> _Recorded information_:
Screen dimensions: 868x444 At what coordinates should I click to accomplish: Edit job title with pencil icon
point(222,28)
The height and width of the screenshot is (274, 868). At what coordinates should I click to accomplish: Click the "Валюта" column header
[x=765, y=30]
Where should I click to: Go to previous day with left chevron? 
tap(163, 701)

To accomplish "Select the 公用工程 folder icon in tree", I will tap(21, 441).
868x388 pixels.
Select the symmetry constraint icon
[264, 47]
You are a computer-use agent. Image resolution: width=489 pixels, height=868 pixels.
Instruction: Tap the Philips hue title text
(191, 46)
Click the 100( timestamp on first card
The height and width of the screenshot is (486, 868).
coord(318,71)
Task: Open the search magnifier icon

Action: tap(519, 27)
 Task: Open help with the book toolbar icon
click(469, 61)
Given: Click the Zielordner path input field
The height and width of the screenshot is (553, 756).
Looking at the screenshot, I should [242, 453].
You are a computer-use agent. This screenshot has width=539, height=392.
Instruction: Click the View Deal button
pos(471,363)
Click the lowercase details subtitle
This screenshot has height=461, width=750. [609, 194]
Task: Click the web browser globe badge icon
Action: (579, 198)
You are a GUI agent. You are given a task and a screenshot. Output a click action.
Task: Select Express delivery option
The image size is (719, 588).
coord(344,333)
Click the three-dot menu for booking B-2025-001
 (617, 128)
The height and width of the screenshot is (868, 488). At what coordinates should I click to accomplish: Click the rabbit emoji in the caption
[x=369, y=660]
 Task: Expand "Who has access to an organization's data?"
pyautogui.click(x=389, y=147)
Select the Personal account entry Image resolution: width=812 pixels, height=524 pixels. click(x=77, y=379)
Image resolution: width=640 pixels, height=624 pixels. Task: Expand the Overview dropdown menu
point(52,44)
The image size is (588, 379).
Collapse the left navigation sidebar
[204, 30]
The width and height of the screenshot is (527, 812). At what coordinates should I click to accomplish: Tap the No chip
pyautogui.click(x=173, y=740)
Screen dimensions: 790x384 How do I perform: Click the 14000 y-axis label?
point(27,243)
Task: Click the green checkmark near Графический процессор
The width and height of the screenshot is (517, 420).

> _What you have to do_: From the line that has "Where should I" through the line that has "The image size is (588, 379).", copy every line exactly as it appears above, and leave out all others.

> _Expected answer_:
Where should I click to: Go to previous day with left chevron? 
tap(163, 701)

To accomplish "Select the 公用工程 folder icon in tree", I will tap(21, 441).
868x388 pixels.
Select the symmetry constraint icon
[264, 47]
You are a computer-use agent. Image resolution: width=489 pixels, height=868 pixels.
Instruction: Tap the Philips hue title text
(191, 46)
Click the 100( timestamp on first card
The height and width of the screenshot is (486, 868).
coord(318,71)
Task: Open the search magnifier icon

Action: tap(519, 27)
 Task: Open help with the book toolbar icon
click(469, 61)
Given: Click the Zielordner path input field
The height and width of the screenshot is (553, 756).
Looking at the screenshot, I should [242, 453].
You are a computer-use agent. This screenshot has width=539, height=392.
Instruction: Click the View Deal button
pos(471,363)
Click the lowercase details subtitle
This screenshot has height=461, width=750. [609, 194]
Task: Click the web browser globe badge icon
Action: (579, 198)
You are a GUI agent. You are given a task and a screenshot. Output a click action.
Task: Select Express delivery option
The image size is (719, 588).
coord(344,333)
Click the three-dot menu for booking B-2025-001
 (617, 128)
The height and width of the screenshot is (868, 488). At what coordinates should I click to accomplish: Click the rabbit emoji in the caption
[x=369, y=660]
 Task: Expand "Who has access to an organization's data?"
pyautogui.click(x=389, y=147)
Select the Personal account entry Image resolution: width=812 pixels, height=524 pixels. click(x=77, y=379)
Image resolution: width=640 pixels, height=624 pixels. Task: Expand the Overview dropdown menu
point(52,44)
The image size is (588, 379).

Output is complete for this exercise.